前回、駒が相手陣の3段目で金将に成るという、中盤以降金塊を盤に飾っ
て楽しむ、原始平安小将棋の性質だけが無く、その他がほぼ、平安小将棋
の、仮説11世紀のアンコール王国の象棋を紹介した。その場合、確かに
中盤、盤面に成りの金が出来ないと言う点では、平安小将棋とは違うの
だろうが、王将、金将、銀将、桂馬が、元の駒としては、全くルールが
同じで成らないだけであり、歩兵は、相手の駒を取るときには、斜め前
に進むにしても、その他の動きは、日本将棋と同じなわけであるから、
全体の雰囲気に、日本将棋らしさが、少しは有るのではないかと疑い、
その点に私は興味が有ったので、実際に3局程度、指してみた。ちなみ
に、再度掲載すると、この将棋は、以下のようなルールである。
 初期配列は、8×8升目象棋であって、1・2段目だけに駒を並べ、

二段目:歩兵歩兵歩兵歩兵歩兵歩兵歩兵歩兵
一段目:飛車桂馬銀将王将金将銀将桂馬飛車

とする。
 次に成りは、つぎのようになる。

二段目:飛車桂馬銀将金将不成銀将桂馬飛車
一段目:不成不成不成不成不成不成不成不成

ただし、成りの条件が、日本の将棋と全く異なる。すなわち歩兵だけが、
相手陣の最奥で、其処に居る、相手の駒に成る。駒を取った時斜めに進む
ので、上の成りの図は、厳密には正しくないが、平均的なケースが、書い
てある。
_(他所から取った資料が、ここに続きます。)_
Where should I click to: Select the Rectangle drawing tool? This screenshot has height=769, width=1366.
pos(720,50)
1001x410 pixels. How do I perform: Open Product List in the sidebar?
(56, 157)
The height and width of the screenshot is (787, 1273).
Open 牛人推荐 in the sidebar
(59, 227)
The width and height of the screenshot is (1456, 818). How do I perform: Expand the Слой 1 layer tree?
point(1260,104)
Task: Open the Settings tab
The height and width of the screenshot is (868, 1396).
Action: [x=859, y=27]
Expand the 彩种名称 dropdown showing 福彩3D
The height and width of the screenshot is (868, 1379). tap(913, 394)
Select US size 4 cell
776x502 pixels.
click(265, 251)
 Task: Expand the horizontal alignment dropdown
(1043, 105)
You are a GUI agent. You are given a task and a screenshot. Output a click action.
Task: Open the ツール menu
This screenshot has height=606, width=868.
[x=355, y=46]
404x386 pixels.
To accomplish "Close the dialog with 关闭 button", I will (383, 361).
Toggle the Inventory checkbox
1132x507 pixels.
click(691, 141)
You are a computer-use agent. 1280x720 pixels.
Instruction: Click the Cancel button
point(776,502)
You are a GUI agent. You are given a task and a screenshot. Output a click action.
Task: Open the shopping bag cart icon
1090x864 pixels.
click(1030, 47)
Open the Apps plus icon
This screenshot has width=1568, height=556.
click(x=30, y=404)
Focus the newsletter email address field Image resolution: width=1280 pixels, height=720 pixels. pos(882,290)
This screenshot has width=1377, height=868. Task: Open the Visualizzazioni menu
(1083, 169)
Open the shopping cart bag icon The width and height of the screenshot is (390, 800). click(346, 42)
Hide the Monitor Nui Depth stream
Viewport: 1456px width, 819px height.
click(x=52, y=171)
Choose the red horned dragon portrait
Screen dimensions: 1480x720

なおこれは、インドの10世紀頃の、四人制時代の二人制チャト
ランガの成り方と、同じルールである。
 なお前回と異なり、ルールを間違えそうなため、香車は飛車で表記した。
 実際に差してみると、

イスラムシャトランジの地方変種そのものであって、日本の8升目型平安
小将棋の香りは、全くしないゲームである。

 金将や銀将が、確かに存在するのに、日本の将棋の懐かしさは、まるで
感じられない。駒が成らず、本来の香車の位置に、

飛車が居るというだけで、こんなに違う物かと、驚かされるほど

である。すなわち、金将や銀将等が有ると、最大限好意的に11世紀のカ
ンボジアのゲームを仮定しても、それは、

飛車が2枚あるし、成り金は余り出来ないので、イスラムシャトランジの
類と結論できる。

 指していて、この玉・金・銀・桂馬のそっくりさんゲームは、カンボジ
アから、日本にたまたま10世紀中頃に漂着した、船乗りに実際に指され
ていて、彼の道具箱が将棋盤、桂馬以外が仏塔のような立体駒が駒のゲー
ムが、本当に有ったのではないかとの、空想を描きたてた。日本の港に、
彼が漂着するとそこで、誘われて指した、港の日本人が、本当にいたので
はないかと、私には思えてきたのである。その日本人は以前、中国五代~
北宋の交易商人等から、イスラムシャトランジを、教わった事が有ったの
かもしれない。が、車で、終盤に王を追い掛け回すだけのゲームであった
ため、「興味が無いのだが」と言ってみた。しかし今度は、イスラム帝国
のゲームではなくて、アンコール王国のゲームだと、カンボジアから来た
船乗りが言うので、付き合って指したみた。だが、やはり車で、終盤に王
を追い掛け回すだけの、ゲームである事には、変わりが無かった。
 そのため象棋というものは、皆こういうものかと、その日本人は考える
ようになり、その後二度と、将棋というものを指す事はなかった。つまり
本当に、そう言う事があったのではないかと思えるほど、この主に香車だ
け違う、日本将棋の駒を大部分使うゲームは、実際に、イスラムシャトラ
ンジが、最も近いゲームになっているのである。(2018/04/06)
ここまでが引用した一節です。